Texte source
----

17. DU MARQUIS D'ARGENS.
Liége, 1er juillet 1747.
Sire,
J'ai retardé de deux ou trois jours d'écrire à Votre Majesté, pour pouvoir lui faire un détail circonstancié de tout ce qui m'est arrivé jusqu'au moment que je suis parti de l'armée pour aller à Liége reprendre ma compagne de voyage14-d et continuer ma route pour Paris, en passant par Bruxelles.
Ne recevant pas mes passe-ports à Wésel, après les avoir attendus<15> cinq jours, je partis pour Aix-la-Chapelle, où à peine je fus arrivé, que je les reçus par une estafette que m'envoya M. le maréchal de Dossow.
D'Aix-la-Chapelle je me rendis à Liége avec une escorte de dix hommes que me donnèrent les Autrichiens, et qui vint de leur camp me prendre à Aix. En arrivant à Liége, j'y laissai Marianne, et je vins avec une escorte jusqu'au camp. Je m'adressai, le même jour, à M. de Puysieulx, ministre des affaires étrangères, qui me fit beaucoup de politesses, et qui m'en a toujours fait pendant mon séjour à l'armée. Il me présenta le lendemain au Roi, qui me reçut très-gracieusement. Il se mit à rire en me voyant, et dit à M. de Puysieulx assez haut : « Voyez donc comme il ressemble à son frère. » Il me demanda ensuite des nouvelles de la santé de V. M., quand j'étais parti de Berlin, etc.
Le jour que je fus présenté au Roi, je dînai chez le maréchal de Saxe, le lendemain chez le duc de Richelieu, le surlendemain chez M. d'Argenson, ministre de la guerre, et hier chez M. de Puysieulx. Aujourd'hui, sixième jour de mon arrivée, je suis parti de l'armée, et c'est de Liége que j'ai l'honneur d'écrire à V. M. Le Roi m'a fait donner un passe-port, qu'il a signé de sa main, et j'ai un ordre du ministre pour prendre des escortes jusqu'à Bruxelles. On m'a promis toute la justice possible pour mes affaires; enfin tout va fort bien, excepté le présent, que je n'aurai qu'après que M. de Puysieulx aura parlé à M. de Chambrier;15-a encore faut-il pour cela que V. M. apprenne à ce dernier quelle est sa volonté à ce sujet. Voici l'explication de cette énigme. Le bon Valori, qui me hait cordialement, je ne sais pas pourquoi, eut la bonté d'écrire que le présent que le Roi ferait ne devait point être pour moi, qui n'étais porteur de la lettre de V. M. que par accident, mais qu'on devait le donner à l'écuyer qui conduisait les chevaux. Sur cela, lorsque je partis, M. de Puysieulx<16> me parla naturellement. Il me dit qu'il était dans un grand embarras; qu'il voyait, d'un côté, que, portant la lettre de V M., votre intention paraissait être que ce fût moi qui eût le présent, mais que, d'un autre côté, il voyait que M. de Schwerin conduisait les chevaux; que, dans ce doute, il serait bien aise que M. de Chambrier lui dît un mot. Je répondis à M. de Puysieulx que je m'estimais si heureux d'exécuter les ordres de V. M., que je ne pensais point au présent dont il me parlait; que, comme cependant V. M. pourrait penser que c'était ou parce que je n'avais point été agréable au Roi, ou parce que j'avais pu faire quelque faute, que je n'avais point reçu le présent, je le priais de permettre que je vous écrivisse naturellement ce qu'il m'avait dit. Il me répondit que je lui ferais plaisir, et que je le tirerais d'embarras. Voilà, Sire, de quoi il est question. C'est la réponse de M. de Chambrier qui décidera cette affaire. Je supplie V. M. de ne jamais disputer de belles-lettres avec Valori, car je crois qu'il ne me hait que parce que je n'ai pas été de son avis.

----

Consigne
Recopiez sans rien changer le passage de la lettre qui va de « D'Aix-la-Chapelle je me » jusqu'à « de Berlin, etc. » inclus.

Données fournies
----

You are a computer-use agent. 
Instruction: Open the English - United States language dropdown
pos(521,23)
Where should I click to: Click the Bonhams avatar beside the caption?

----

Corrigé
D'Aix-la-Chapelle je me rendis à Liége avec une escorte de dix hommes que me donnèrent les Autrichiens, et qui vint de leur camp me prendre à Aix. En arrivant à Liége, j'y laissai Marianne, et je vins avec une escorte jusqu'au camp. Je m'adressai, le même jour, à M. de Puysieulx, ministre des affaires étrangères, qui me fit beaucoup de politesses, et qui m'en a toujours fait pendant mon séjour à l'armée. Il me présenta le lendemain au Roi, qui me reçut très-gracieusement. Il se mit à rire en me voyant, et dit à M. de Puysieulx assez haut : « Voyez donc comme il ressemble à son frère. » Il me demanda ensuite des nouvelles de la santé de V. M., quand j'étais parti de Berlin, etc.